Directions —
Copy out the lines of the records below, and only those lines, from the one with "Click the '35-45" through the one with "Toggle visibility of Captura de jogo", exactly as they appear.

Given data —

..........

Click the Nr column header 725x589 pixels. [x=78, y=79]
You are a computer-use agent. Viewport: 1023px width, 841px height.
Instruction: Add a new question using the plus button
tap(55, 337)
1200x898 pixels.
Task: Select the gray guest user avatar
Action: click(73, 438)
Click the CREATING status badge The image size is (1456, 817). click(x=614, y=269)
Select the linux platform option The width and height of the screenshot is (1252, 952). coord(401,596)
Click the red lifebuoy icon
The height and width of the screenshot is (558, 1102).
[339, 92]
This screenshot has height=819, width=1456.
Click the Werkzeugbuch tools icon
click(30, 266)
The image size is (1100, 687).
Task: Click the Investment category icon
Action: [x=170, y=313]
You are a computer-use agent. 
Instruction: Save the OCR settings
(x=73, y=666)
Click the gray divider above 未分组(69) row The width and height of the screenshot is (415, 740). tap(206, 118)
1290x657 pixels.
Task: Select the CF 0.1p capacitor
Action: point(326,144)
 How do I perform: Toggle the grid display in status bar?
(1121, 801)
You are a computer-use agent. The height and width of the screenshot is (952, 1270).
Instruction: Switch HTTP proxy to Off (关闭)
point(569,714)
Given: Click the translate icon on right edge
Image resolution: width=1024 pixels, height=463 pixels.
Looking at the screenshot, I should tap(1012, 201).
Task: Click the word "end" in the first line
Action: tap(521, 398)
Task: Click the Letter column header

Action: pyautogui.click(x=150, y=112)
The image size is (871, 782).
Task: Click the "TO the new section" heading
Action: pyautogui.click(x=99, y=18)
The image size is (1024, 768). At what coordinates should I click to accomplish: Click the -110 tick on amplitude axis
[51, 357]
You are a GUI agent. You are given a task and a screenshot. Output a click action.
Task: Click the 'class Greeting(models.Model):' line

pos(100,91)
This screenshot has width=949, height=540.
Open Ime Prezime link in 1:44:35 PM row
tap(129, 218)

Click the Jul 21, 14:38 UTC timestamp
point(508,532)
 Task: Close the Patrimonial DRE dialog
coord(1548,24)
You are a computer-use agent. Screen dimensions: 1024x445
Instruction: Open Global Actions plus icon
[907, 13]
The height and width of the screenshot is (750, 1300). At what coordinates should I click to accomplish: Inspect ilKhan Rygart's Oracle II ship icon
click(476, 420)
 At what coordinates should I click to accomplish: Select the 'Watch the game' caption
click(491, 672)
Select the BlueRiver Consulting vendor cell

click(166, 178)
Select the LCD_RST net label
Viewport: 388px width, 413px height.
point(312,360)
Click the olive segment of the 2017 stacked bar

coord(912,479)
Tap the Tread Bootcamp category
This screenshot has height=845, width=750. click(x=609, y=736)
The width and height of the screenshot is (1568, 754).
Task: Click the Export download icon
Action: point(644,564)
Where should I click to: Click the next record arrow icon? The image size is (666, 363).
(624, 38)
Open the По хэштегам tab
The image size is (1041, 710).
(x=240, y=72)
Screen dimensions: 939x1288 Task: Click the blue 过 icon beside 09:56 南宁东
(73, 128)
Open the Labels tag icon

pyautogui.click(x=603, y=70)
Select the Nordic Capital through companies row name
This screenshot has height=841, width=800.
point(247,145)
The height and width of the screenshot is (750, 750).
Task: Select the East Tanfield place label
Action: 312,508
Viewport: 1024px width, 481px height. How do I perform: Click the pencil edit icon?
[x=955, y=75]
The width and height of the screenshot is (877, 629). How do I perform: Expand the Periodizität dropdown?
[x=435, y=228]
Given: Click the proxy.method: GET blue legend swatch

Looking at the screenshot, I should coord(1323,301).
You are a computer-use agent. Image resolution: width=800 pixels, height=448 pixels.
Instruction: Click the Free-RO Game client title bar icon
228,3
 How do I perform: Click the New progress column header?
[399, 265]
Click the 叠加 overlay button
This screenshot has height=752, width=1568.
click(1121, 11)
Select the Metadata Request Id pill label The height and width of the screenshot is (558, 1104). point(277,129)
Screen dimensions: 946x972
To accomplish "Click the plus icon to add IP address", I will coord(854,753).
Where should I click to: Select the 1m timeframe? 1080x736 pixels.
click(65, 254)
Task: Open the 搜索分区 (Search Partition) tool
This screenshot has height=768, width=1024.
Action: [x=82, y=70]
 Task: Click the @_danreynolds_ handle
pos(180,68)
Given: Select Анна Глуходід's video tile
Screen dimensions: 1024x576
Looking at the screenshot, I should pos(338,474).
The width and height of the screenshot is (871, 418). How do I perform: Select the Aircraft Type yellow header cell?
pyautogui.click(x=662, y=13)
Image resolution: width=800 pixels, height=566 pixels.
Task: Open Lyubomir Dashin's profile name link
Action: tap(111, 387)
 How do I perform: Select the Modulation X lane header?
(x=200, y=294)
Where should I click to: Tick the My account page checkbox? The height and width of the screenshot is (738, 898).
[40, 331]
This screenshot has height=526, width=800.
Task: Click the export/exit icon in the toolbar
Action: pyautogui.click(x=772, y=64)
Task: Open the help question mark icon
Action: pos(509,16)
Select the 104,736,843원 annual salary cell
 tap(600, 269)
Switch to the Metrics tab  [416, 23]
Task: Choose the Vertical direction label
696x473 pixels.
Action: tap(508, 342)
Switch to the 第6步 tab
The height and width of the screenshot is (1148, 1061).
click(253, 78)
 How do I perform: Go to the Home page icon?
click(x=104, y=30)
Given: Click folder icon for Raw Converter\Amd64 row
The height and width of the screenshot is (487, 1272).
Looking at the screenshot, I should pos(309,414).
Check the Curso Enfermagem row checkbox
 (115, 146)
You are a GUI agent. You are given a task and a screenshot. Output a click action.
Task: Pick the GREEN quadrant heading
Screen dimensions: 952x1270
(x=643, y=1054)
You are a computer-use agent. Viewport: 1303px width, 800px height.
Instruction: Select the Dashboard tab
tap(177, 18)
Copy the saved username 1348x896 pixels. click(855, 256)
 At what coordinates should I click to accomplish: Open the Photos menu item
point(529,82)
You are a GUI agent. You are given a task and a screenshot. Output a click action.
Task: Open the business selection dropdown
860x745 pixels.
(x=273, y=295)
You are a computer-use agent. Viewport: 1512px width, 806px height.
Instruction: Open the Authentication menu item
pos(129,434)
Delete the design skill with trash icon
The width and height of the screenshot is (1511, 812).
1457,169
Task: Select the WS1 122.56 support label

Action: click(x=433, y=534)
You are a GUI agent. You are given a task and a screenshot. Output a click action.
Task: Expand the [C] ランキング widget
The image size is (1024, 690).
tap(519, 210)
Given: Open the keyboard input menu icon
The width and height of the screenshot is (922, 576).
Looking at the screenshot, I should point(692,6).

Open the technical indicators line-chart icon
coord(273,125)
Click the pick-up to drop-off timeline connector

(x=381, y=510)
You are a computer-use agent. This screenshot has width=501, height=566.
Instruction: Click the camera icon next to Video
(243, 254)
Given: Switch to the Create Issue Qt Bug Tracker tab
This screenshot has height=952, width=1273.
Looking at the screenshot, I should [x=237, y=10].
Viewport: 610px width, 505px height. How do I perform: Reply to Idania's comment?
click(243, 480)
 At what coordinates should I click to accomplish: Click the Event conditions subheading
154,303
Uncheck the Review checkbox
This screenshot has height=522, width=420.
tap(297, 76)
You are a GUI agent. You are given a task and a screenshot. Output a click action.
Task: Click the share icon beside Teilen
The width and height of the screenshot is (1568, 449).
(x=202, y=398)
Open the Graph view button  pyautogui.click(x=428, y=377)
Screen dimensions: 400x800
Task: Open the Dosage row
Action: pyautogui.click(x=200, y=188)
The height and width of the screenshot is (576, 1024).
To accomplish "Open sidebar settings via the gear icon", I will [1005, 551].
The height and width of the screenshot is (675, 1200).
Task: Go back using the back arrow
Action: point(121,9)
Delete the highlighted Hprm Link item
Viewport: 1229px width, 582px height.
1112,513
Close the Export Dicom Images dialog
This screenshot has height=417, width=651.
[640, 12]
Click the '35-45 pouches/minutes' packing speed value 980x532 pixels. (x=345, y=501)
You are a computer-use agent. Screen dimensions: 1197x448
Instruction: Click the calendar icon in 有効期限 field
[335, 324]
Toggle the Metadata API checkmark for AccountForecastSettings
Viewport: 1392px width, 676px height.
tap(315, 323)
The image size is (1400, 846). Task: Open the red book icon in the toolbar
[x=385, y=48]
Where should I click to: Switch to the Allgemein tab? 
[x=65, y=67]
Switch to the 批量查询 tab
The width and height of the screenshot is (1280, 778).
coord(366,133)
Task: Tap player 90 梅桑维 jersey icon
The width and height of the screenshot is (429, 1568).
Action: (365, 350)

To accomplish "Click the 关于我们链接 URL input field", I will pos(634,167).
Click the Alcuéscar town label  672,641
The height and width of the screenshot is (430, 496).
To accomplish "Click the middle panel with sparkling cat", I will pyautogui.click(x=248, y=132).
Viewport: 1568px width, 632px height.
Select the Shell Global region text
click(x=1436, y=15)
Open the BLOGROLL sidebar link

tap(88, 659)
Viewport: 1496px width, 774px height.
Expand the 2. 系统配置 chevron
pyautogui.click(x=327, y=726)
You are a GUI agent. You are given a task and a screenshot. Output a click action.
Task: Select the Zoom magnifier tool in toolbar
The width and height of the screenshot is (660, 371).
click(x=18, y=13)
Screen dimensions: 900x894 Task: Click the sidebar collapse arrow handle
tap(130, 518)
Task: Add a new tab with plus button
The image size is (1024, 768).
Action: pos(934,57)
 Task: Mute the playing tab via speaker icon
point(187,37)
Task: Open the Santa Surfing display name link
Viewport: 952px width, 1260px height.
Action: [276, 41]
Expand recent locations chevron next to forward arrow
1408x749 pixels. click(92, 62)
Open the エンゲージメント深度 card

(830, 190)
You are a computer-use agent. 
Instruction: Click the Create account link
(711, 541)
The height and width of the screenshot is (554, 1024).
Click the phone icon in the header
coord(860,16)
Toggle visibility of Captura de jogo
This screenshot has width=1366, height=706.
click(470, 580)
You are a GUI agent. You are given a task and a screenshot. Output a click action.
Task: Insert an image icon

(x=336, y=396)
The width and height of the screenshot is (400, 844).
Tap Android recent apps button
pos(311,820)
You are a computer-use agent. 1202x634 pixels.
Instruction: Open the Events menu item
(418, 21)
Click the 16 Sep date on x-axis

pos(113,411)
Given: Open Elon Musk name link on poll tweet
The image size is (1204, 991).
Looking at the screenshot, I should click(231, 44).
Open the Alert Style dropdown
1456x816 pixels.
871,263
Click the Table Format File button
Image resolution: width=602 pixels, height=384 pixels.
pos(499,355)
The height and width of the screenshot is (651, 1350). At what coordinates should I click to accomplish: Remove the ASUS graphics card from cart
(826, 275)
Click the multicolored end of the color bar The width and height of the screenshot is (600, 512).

..........

Answer for the task —
Click the '35-45 pouches/minutes' packing speed value 980x532 pixels. (x=345, y=501)
You are a computer-use agent. Screen dimensions: 1197x448
Instruction: Click the calendar icon in 有効期限 field
[335, 324]
Toggle the Metadata API checkmark for AccountForecastSettings
Viewport: 1392px width, 676px height.
tap(315, 323)
The image size is (1400, 846). Task: Open the red book icon in the toolbar
[x=385, y=48]
Where should I click to: Switch to the Allgemein tab? 
[x=65, y=67]
Switch to the 批量查询 tab
The width and height of the screenshot is (1280, 778).
coord(366,133)
Task: Tap player 90 梅桑维 jersey icon
The width and height of the screenshot is (429, 1568).
Action: (365, 350)

To accomplish "Click the 关于我们链接 URL input field", I will pos(634,167).
Click the Alcuéscar town label  672,641
The height and width of the screenshot is (430, 496).
To accomplish "Click the middle panel with sparkling cat", I will pyautogui.click(x=248, y=132).
Viewport: 1568px width, 632px height.
Select the Shell Global region text
click(x=1436, y=15)
Open the BLOGROLL sidebar link

tap(88, 659)
Viewport: 1496px width, 774px height.
Expand the 2. 系统配置 chevron
pyautogui.click(x=327, y=726)
You are a GUI agent. You are given a task and a screenshot. Output a click action.
Task: Select the Zoom magnifier tool in toolbar
The width and height of the screenshot is (660, 371).
click(x=18, y=13)
Screen dimensions: 900x894 Task: Click the sidebar collapse arrow handle
tap(130, 518)
Task: Add a new tab with plus button
The image size is (1024, 768).
Action: pos(934,57)
 Task: Mute the playing tab via speaker icon
point(187,37)
Task: Open the Santa Surfing display name link
Viewport: 952px width, 1260px height.
Action: [276, 41]
Expand recent locations chevron next to forward arrow
1408x749 pixels. click(92, 62)
Open the エンゲージメント深度 card

(830, 190)
You are a computer-use agent. 
Instruction: Click the Create account link
(711, 541)
The height and width of the screenshot is (554, 1024).
Click the phone icon in the header
coord(860,16)
Toggle visibility of Captura de jogo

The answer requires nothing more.